Find the string "Close" in the entries and copy each line that has it.

········

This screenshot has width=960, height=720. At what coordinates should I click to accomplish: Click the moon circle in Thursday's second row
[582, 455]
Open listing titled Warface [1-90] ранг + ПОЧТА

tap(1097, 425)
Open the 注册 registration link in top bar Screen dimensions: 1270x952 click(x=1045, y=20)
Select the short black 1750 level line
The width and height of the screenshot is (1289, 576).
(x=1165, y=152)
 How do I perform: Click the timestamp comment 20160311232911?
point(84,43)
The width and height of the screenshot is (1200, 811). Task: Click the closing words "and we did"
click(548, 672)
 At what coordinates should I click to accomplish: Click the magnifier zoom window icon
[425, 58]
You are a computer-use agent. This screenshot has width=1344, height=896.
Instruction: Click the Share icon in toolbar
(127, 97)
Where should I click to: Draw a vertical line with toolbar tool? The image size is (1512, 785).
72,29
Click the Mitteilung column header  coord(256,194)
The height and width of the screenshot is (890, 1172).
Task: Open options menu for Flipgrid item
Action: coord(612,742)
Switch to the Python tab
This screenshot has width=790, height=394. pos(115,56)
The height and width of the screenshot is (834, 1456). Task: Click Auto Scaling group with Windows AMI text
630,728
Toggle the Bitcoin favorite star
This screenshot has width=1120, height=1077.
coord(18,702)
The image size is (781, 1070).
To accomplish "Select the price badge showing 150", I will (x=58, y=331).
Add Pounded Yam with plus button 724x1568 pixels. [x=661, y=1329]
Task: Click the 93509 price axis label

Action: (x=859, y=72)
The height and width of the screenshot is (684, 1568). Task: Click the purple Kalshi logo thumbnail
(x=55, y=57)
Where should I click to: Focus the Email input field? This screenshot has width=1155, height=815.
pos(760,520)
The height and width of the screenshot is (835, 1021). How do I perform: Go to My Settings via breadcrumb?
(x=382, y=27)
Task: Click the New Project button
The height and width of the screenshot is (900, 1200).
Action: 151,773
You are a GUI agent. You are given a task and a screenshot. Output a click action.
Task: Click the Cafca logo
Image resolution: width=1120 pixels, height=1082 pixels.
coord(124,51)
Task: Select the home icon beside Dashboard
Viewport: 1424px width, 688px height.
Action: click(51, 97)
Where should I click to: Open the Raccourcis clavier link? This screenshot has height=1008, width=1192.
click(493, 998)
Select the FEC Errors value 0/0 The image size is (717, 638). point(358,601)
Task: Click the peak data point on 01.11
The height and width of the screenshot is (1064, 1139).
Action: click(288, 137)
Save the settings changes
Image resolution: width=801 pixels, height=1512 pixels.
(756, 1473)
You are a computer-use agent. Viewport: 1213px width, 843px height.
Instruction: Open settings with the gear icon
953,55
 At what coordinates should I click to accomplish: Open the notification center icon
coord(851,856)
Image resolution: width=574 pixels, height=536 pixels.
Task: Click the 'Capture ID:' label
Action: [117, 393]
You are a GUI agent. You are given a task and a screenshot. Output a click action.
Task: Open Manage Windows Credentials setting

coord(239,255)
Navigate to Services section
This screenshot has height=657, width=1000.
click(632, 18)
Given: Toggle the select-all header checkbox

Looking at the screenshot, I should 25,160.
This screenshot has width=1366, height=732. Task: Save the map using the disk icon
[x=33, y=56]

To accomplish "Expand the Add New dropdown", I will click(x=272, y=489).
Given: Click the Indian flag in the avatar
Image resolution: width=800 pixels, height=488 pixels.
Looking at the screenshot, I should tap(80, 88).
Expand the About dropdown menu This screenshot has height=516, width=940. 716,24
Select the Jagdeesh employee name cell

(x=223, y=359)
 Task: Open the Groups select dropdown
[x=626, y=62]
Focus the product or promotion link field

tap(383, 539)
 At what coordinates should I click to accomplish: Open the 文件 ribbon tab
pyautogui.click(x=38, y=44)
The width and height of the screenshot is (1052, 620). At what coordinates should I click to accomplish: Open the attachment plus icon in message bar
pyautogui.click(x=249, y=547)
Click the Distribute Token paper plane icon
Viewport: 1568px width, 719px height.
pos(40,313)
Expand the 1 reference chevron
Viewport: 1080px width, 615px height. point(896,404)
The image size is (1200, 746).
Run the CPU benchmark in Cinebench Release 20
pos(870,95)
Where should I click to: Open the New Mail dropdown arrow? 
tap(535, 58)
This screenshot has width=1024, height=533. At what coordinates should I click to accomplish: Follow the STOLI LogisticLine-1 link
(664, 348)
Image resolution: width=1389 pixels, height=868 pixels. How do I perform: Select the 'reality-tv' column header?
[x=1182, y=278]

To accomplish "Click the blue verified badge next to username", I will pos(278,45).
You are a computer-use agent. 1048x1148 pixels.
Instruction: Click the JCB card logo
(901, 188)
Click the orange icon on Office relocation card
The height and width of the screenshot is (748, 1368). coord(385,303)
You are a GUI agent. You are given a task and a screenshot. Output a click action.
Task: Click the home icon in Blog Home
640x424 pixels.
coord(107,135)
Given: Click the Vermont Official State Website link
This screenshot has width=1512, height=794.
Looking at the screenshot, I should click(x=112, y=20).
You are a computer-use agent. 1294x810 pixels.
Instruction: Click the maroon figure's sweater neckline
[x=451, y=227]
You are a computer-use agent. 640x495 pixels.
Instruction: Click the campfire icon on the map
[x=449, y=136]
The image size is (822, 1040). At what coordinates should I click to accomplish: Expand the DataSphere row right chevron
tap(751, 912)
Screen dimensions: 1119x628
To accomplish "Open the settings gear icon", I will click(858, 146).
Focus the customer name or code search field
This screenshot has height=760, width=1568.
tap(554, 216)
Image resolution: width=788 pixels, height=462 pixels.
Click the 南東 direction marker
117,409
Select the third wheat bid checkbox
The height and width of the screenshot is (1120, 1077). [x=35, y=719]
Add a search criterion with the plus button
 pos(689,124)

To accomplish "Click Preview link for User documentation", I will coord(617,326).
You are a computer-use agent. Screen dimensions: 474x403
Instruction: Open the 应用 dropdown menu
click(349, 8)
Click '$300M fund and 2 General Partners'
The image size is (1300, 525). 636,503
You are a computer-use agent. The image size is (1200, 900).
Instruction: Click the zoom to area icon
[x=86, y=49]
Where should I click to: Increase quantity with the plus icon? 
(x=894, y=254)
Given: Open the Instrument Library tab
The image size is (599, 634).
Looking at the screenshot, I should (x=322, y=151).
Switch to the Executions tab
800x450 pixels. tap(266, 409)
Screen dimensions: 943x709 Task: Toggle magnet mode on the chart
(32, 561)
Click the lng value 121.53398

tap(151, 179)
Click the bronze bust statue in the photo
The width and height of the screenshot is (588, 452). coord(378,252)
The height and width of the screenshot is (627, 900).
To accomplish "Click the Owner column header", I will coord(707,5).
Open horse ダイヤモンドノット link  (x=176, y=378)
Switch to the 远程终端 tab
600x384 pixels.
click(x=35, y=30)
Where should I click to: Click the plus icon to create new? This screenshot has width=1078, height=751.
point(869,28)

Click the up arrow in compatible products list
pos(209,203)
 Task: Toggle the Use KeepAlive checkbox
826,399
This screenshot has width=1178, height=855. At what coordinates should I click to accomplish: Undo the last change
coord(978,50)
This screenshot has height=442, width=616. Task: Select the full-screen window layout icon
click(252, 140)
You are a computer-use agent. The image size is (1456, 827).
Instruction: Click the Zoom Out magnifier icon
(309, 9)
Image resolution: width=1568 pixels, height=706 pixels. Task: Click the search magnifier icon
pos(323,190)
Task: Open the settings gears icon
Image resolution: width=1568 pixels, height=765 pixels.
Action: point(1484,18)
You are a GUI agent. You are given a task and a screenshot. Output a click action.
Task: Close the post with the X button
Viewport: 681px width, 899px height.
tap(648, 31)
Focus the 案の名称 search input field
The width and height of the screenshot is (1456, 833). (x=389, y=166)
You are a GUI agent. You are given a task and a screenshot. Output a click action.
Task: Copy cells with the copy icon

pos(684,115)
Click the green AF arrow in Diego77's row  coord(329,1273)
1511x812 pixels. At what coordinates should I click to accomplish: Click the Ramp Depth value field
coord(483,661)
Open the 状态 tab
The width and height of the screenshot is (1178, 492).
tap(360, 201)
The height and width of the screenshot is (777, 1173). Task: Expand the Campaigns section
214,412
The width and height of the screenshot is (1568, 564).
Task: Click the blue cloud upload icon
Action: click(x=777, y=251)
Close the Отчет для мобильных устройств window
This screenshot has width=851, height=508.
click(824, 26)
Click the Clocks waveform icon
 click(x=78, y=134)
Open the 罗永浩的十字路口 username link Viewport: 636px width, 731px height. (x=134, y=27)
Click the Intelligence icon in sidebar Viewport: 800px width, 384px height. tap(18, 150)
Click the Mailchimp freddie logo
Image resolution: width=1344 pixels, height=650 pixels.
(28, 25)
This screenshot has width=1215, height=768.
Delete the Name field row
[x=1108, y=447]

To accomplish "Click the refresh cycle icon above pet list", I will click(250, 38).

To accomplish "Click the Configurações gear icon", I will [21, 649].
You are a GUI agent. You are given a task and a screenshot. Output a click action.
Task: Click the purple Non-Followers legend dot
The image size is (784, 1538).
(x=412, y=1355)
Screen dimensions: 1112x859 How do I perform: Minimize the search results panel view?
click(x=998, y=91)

········

• _RESPONSE TO THE EXERCISE_:
Task: Close the post with the X button
Close the Отчет для мобильных устройств window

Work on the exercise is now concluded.